I'm a collector, a neurology nerd, and a history fan by nature. The result of all of those is that I now own every major type of #neurology reflex hammer, and I've done the work for you to rank them.
Tromner (S)
It's simultaneously the Cadillac and the Toyota Camry of reflex hammers. Most (American) neurologists carry one for a simple reason: it's the best. Best length, best weight, pointed tip for Babinski sign... There's really nothing negative to say.
Berliner (A)
Doesn’t get enough love. Has a great weight and pointed tip. It's slightly shorter and thinner so it can fit in your pocket. While the shorter handle and off-balance head are actually advantageous, I can't deny that it doesn't feel as good in your hand as a Tromner.
Déjerine (A)
Good length, great striking surface. It's got the weight and feel of a Tromner, but it looks more "balanced" without the little hammer on the side. It lacks a pointed tip for getting a Babinski, though.
Buck (B)
It's a little too short and a little too light, although not as light as a Taylor. It's small enough to fit in a pants pocket, which is nice, but it's double-headed so it usually gets stuck.
Babinski (C)
Good weight, great striking surface, good length, and has a point for checking a, well, Babinski.

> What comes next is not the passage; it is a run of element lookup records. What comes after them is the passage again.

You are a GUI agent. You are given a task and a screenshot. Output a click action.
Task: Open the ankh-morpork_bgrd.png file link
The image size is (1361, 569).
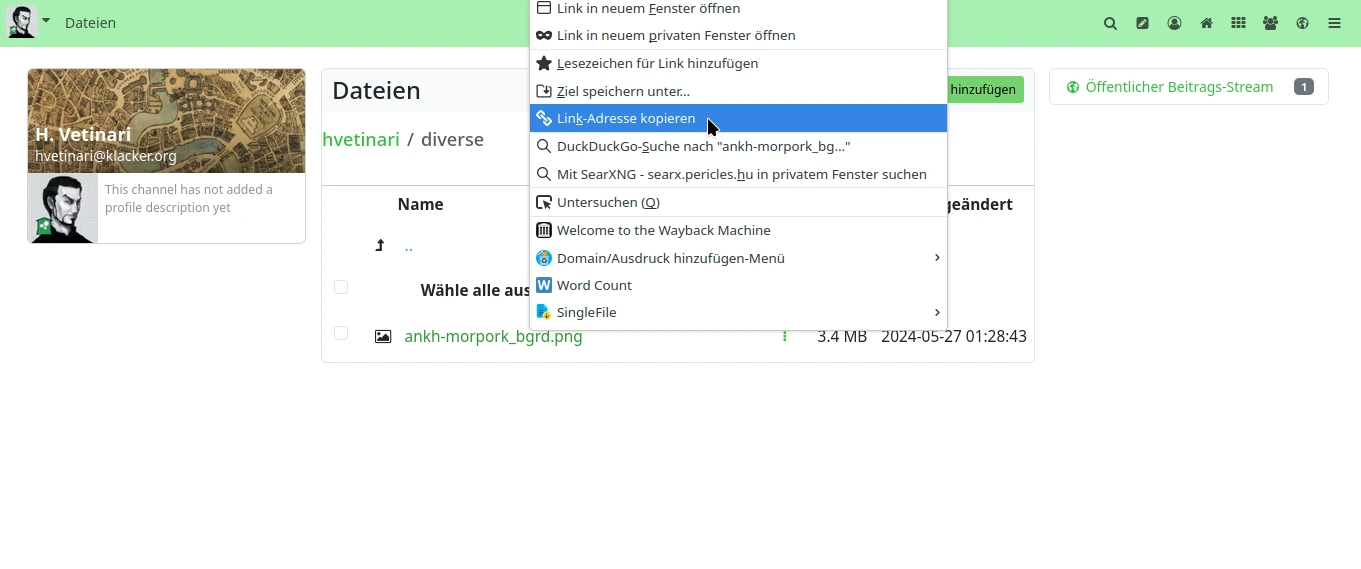pyautogui.click(x=493, y=337)
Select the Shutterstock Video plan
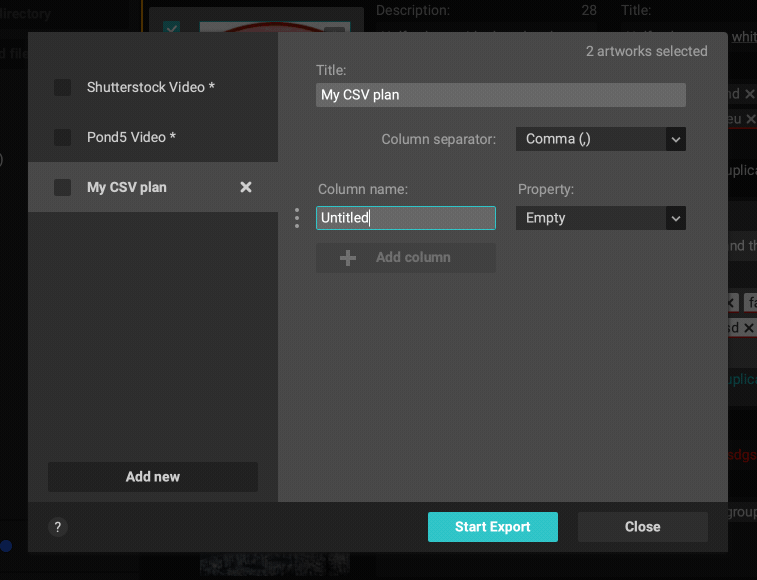This screenshot has height=580, width=757. [151, 87]
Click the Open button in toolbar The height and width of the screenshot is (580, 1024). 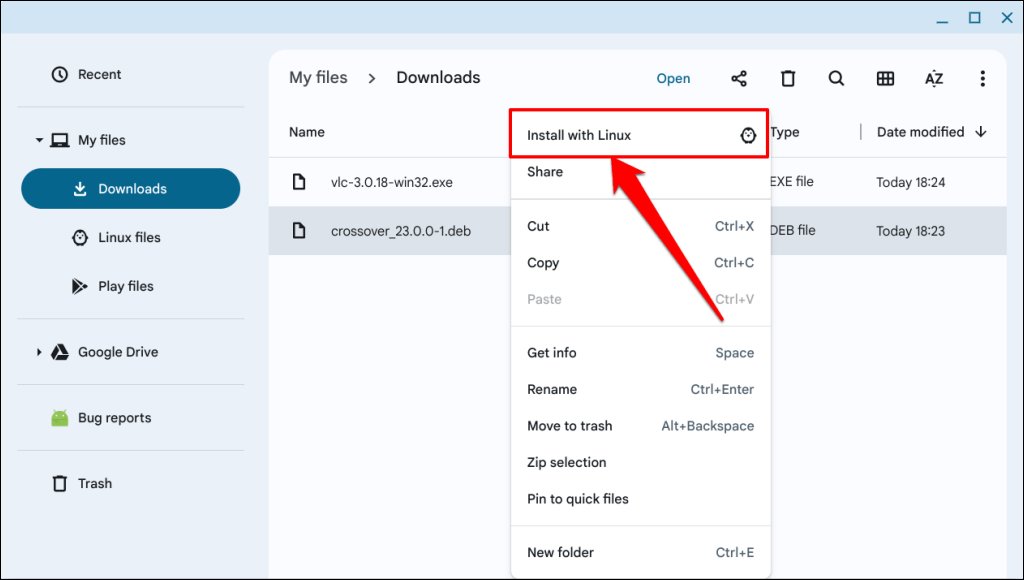pyautogui.click(x=673, y=79)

The round head makes it a little harder to store in your pocket. The handle is also too skinny and it tends to roll off the table. Telescoping versions feel gimmicky.
Queen Square (C)
Brits can get on my level: your hammer is just not good. Sorry, not sorry. The handle is so long it constantly gets snagged on stuff. See my complaints about the Babinski above. Popular doesn’t mean good. See also: the Taylor hammer.
Taylor (D)
The standard American 60 gm Taylor just sucks. It’s too light, too short, and has a weird striking surface. Generations of medical students think they can’t get a brachioradialis reflex because all they’ve used is the Taylor that came with their stethoscope.
Finger method (D)
I’m not actually recommending this strategy, but… it actually works decently well, at least on the wards. You’ll look like a neurology god when you do it. Attendings love it. EM docs SHOULD love it. But they’ve given their hearts, for some reason, to…
Stethoscope (F)
Checking reflexes with a flexible stethoscope is like playing billiards with a rope. Just use your fingers, it’s easier and more accurate.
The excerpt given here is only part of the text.